Asked where the diamonds come from, a jeweller answers drily: “I wouldn’t ask.”
The rough diamonds arrive from Angola, Congo, Sierra Leone, South Africa and also Russia, says Sigal Vantzovski, owner of Binson Diamonds in Antwerp.
They are brought to Belgium to be polished before being processed into jewellery and sold in her shop and many others like it.
It is a niche high-end market worth billions of dollars and Russia continues to profit from the trade, despite the Kremlin’s ongoing war on Ukraine.
Ever since Moscow’s troops marched into Ukraine, the European Union has been imposing sanctions on Russia, stopping the import of goods including gold, vodka and caviar. But Russian diamonds are still flowing into Europe.
Russia’s Finance Ministry says the country exported more than 48.6 million carats of rough diamonds in 2021, the most since it started monitoring the business in 2007. The ministry did not quantify how much money changed hands but says most exports went to the United Arab Emirates and Belgium.
That puts Belgium, where the European Union is headquartered, at the heart of the diamond industry. During talks about sanctions, officials there lobbied for Russian diamonds to be excluded from the measures.
In economic terms, Europe would do itself more harm than good by imposing sanctions, says Koen Vandenbempt, dean of the Faculty of Economics at the University of Antwerp.
Halting the import of Russian rough diamonds would mean the industry would relocate to Dubai or Mumbai, where there would be far less emphasis on transparency or sustainability than in Antwerp, says Vandenbempt.
Countries such as India, Israel or the United Arab Emirates would not join a boycott of Russian diamonds, which means the stones would still make it to the world market, says Joachim Dunkelmann of the German Federal Association of Jewellers, Jewellery and Watch Retailers (BJV).

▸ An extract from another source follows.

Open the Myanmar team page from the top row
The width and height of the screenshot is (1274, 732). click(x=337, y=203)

“Tightening the regulations or laws against Russia would have no influence on this.”
However the Kremlin itself is likely profiting from the world’s appetite for diamonds. One of the biggest producers is the Russian diamond giant Alrosa, which says it “partly” belongs to the state. Industry observers believe the Russian state has a 33%-stake in the business.

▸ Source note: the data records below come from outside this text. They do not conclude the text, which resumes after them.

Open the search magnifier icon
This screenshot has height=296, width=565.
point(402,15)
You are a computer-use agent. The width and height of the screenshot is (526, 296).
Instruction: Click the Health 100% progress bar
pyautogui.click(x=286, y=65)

Alrosa handles 95% of Russian diamond production, and about 27% worldwide, meaning at least every fourth stone worldwide is from Russia.
The company runs several mines in the Sakha region in north-eastern Russia and in Arkhangelsk in the north-west, and also has stakes in mines abroad, such as in Angola, for example.
Unlike Vandenbempt, commodities specialist Larisa Stanciu says a ban on the import of Russian rough diamonds would mean less money flowing into state coffers through Alrosa.
“This would have both a direct and indirect impact on the budget to support the war, even though revenues from the diamond trade are much lower than revenues from the gas and oil trade.”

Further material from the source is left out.